* _RECORDS FOR THE TASK_:
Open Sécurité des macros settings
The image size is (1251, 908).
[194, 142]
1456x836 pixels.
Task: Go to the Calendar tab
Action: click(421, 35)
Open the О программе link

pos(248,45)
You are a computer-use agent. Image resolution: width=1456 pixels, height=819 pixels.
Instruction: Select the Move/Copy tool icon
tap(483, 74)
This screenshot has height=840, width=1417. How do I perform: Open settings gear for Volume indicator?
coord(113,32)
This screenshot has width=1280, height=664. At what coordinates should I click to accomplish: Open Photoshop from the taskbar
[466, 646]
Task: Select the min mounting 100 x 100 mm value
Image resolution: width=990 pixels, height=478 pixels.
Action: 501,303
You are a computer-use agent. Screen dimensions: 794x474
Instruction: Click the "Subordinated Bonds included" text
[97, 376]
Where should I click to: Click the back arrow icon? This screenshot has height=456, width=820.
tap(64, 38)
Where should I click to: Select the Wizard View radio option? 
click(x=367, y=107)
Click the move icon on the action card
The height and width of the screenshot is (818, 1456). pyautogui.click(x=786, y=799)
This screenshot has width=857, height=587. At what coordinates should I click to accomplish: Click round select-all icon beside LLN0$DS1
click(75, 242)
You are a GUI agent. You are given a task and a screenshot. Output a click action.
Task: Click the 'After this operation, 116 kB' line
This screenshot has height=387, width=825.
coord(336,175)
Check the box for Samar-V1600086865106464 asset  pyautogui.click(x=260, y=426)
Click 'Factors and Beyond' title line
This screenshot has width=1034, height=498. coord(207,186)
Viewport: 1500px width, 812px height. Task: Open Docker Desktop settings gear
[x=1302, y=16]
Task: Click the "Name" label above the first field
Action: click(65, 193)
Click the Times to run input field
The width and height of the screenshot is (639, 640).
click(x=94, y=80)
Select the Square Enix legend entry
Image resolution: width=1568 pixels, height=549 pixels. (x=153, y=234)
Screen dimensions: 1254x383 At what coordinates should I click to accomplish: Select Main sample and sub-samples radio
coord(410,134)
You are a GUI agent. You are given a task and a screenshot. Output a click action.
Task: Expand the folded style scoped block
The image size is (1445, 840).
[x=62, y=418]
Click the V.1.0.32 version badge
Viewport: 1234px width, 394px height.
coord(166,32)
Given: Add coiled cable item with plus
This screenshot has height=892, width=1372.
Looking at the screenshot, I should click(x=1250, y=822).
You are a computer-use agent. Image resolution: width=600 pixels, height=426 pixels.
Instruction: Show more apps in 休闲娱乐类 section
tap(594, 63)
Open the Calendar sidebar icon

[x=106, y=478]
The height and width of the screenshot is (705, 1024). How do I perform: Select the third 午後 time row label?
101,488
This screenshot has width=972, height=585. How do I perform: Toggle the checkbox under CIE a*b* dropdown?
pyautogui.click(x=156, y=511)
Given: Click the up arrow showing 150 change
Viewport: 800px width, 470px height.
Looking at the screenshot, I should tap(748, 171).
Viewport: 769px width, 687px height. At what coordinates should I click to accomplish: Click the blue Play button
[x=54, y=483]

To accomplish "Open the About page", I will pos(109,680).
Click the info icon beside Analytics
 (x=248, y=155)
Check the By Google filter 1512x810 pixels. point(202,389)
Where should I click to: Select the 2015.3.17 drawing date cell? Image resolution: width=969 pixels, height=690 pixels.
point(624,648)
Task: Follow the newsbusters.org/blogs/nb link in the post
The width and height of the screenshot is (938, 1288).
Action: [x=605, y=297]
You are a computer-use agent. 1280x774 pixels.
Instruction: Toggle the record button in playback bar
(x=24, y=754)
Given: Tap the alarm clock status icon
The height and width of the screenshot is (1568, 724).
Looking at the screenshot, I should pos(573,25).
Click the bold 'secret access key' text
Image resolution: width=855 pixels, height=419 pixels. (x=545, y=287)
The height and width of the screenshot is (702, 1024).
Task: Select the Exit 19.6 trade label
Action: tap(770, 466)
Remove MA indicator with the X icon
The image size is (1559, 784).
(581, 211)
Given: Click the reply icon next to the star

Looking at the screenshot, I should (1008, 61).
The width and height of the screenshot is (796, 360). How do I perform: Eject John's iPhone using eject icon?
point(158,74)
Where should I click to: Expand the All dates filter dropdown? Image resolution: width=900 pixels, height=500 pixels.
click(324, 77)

* _STATED EXERCISE_: Please give all of the data above as a Markdown table with a No. column holding the row number and a Text column holding the line, leaving out blank lines.

* _SOLVED EXERCISE_:
| No. | Text |
|---|---|
| 1 | Open Sécurité des macros settings |
| 2 | The image size is (1251, 908). |
| 3 | [194, 142] |
| 4 | 1456x836 pixels. |
| 5 | Task: Go to the Calendar tab |
| 6 | Action: click(421, 35) |
| 7 | Open the О программе link |
| 8 | pos(248,45) |
| 9 | You are a computer-use agent. Image resolution: width=1456 pixels, height=819 pixels. |
| 10 | Instruction: Select the Move/Copy tool icon |
| 11 | tap(483, 74) |
| 12 | This screenshot has height=840, width=1417. How do I perform: Open settings gear for Volume indicator? |
| 13 | coord(113,32) |
| 14 | This screenshot has width=1280, height=664. At what coordinates should I click to accomplish: Open Photoshop from the taskbar |
| 15 | [466, 646] |
| 16 | Task: Select the min mounting 100 x 100 mm value |
| 17 | Image resolution: width=990 pixels, height=478 pixels. |
| 18 | Action: 501,303 |
| 19 | You are a computer-use agent. Screen dimensions: 794x474 |
| 20 | Instruction: Click the "Subordinated Bonds included" text |
| 21 | [97, 376] |
| 22 | Where should I click to: Click the back arrow icon? This screenshot has height=456, width=820. |
| 23 | tap(64, 38) |
| 24 | Where should I click to: Select the Wizard View radio option?  |
| 25 | click(x=367, y=107) |
| 26 | Click the move icon on the action card |
| 27 | The height and width of the screenshot is (818, 1456). pyautogui.click(x=786, y=799) |
| 28 | This screenshot has width=857, height=587. At what coordinates should I click to accomplish: Click round select-all icon beside LLN0$DS1 |
| 29 | click(75, 242) |
| 30 | You are a GUI agent. You are given a task and a screenshot. Output a click action. |
| 31 | Task: Click the 'After this operation, 116 kB' line |
| 32 | This screenshot has height=387, width=825. |
| 33 | coord(336,175) |
| 34 | Check the box for Samar-V1600086865106464 asset  pyautogui.click(x=260, y=426) |
| 35 | Click 'Factors and Beyond' title line |
| 36 | This screenshot has width=1034, height=498. coord(207,186) |
| 37 | Viewport: 1500px width, 812px height. Task: Open Docker Desktop settings gear |
| 38 | [x=1302, y=16] |
| 39 | Task: Click the "Name" label above the first field |
| 40 | Action: click(65, 193) |
| 41 | Click the Times to run input field |
| 42 | The width and height of the screenshot is (639, 640). |
| 43 | click(x=94, y=80) |
| 44 | Select the Square Enix legend entry |
| 45 | Image resolution: width=1568 pixels, height=549 pixels. (x=153, y=234) |
| 46 | Screen dimensions: 1254x383 At what coordinates should I click to accomplish: Select Main sample and sub-samples radio |
| 47 | coord(410,134) |
| 48 | You are a GUI agent. You are given a task and a screenshot. Output a click action. |
| 49 | Task: Expand the folded style scoped block |
| 50 | The image size is (1445, 840). |
| 51 | [x=62, y=418] |
| 52 | Click the V.1.0.32 version badge |
| 53 | Viewport: 1234px width, 394px height. |
| 54 | coord(166,32) |
| 55 | Given: Add coiled cable item with plus |
| 56 | This screenshot has height=892, width=1372. |
| 57 | Looking at the screenshot, I should click(x=1250, y=822). |
| 58 | You are a computer-use agent. Image resolution: width=600 pixels, height=426 pixels. |
| 59 | Instruction: Show more apps in 休闲娱乐类 section |
| 60 | tap(594, 63) |
| 61 | Open the Calendar sidebar icon |
| 62 | [x=106, y=478] |
| 63 | The height and width of the screenshot is (705, 1024). How do I perform: Select the third 午後 time row label? |
| 64 | 101,488 |
| 65 | This screenshot has width=972, height=585. How do I perform: Toggle the checkbox under CIE a*b* dropdown? |
| 66 | pyautogui.click(x=156, y=511) |
| 67 | Given: Click the up arrow showing 150 change |
| 68 | Viewport: 800px width, 470px height. |
| 69 | Looking at the screenshot, I should tap(748, 171). |
| 70 | Viewport: 769px width, 687px height. At what coordinates should I click to accomplish: Click the blue Play button |
| 71 | [x=54, y=483] |
| 72 | To accomplish "Open the About page", I will pos(109,680). |
| 73 | Click the info icon beside Analytics |
| 74 |  (x=248, y=155) |
| 75 | Check the By Google filter 1512x810 pixels. point(202,389) |
| 76 | Where should I click to: Select the 2015.3.17 drawing date cell? Image resolution: width=969 pixels, height=690 pixels. |
| 77 | point(624,648) |
| 78 | Task: Follow the newsbusters.org/blogs/nb link in the post |
| 79 | The width and height of the screenshot is (938, 1288). |
| 80 | Action: [x=605, y=297] |
| 81 | You are a computer-use agent. 1280x774 pixels. |
| 82 | Instruction: Toggle the record button in playback bar |
| 83 | (x=24, y=754) |
| 84 | Given: Tap the alarm clock status icon |
| 85 | The height and width of the screenshot is (1568, 724). |
| 86 | Looking at the screenshot, I should pos(573,25). |
| 87 | Click the bold 'secret access key' text |
| 88 | Image resolution: width=855 pixels, height=419 pixels. (x=545, y=287) |
| 89 | The height and width of the screenshot is (702, 1024). |
| 90 | Task: Select the Exit 19.6 trade label |
| 91 | Action: tap(770, 466) |
| 92 | Remove MA indicator with the X icon |
| 93 | The image size is (1559, 784). |
| 94 | (581, 211) |
| 95 | Given: Click the reply icon next to the star |
| 96 | Looking at the screenshot, I should (1008, 61). |
| 97 | The width and height of the screenshot is (796, 360). How do I perform: Eject John's iPhone using eject icon? |
| 98 | point(158,74) |
| 99 | Where should I click to: Expand the All dates filter dropdown? Image resolution: width=900 pixels, height=500 pixels. |
| 100 | click(324, 77) |